When Tony Wilson signed A Certain Ratio to Factory Records in 1979 he told the world they were “the new Sex Pistols.” They weren’t, but they did leave their mark on Manchester music as one of the first bands to incorporate funk into an industrial take on postpunk.
Their debut, All Night Party, produced by Martin Hannett, was Factory’s first single release in September ’79: a month later I saw them at the Electric Ballroom in Camden.
It’s fair to say I was confounded: I still regarded anything underground and independent as essentially ‘punk’ but bands like ACR, This Heat and 23 Skidoo, with their jerky, angular rhythms and experimental sounds, had nothing in common with the leather-jacketed thrashers of a year or two earlier.
I remember their song Shack Up being quite a big Thing at the time, and this song, Flight – again produced by Hannett – was their next release.

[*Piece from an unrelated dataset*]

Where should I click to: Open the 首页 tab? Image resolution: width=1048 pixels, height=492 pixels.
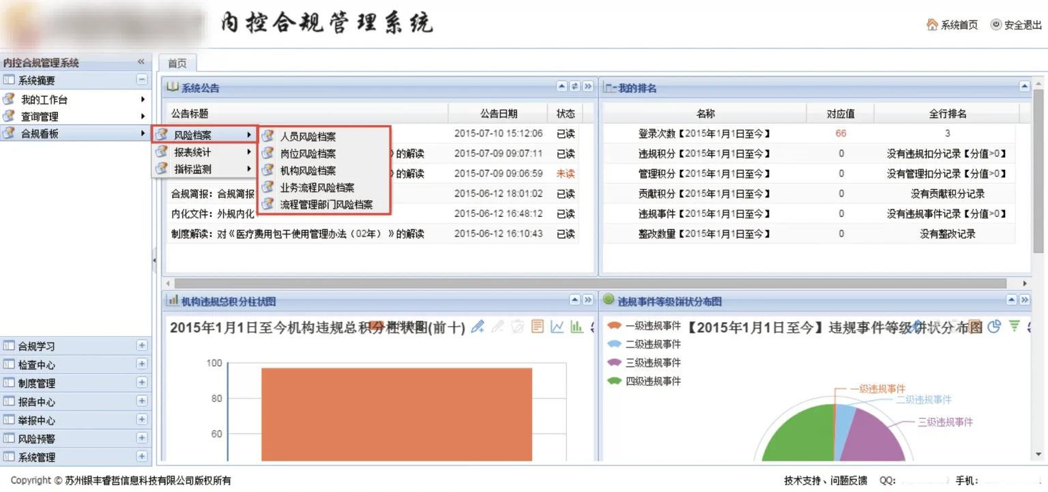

One commenter describes it, succinctly, as a “kind of chilly psychedelic goth funk odyssey.”
After this they began to break free of Hannett, who they felt was making them sound too much like Joy Division – in 24 Hour Party People says ACR have “all the energy of Joy Division but much better clothes” – and forged their own path.
They began to incorporate disparate elements such as Latin and Cuban jazz into their “dark funk” and put out a dub record, Abracadubra, under the pseudonym Sir Horatio, before taking on the influence of New York disco – to the chagrin of skinny white boys with Joy Division badges.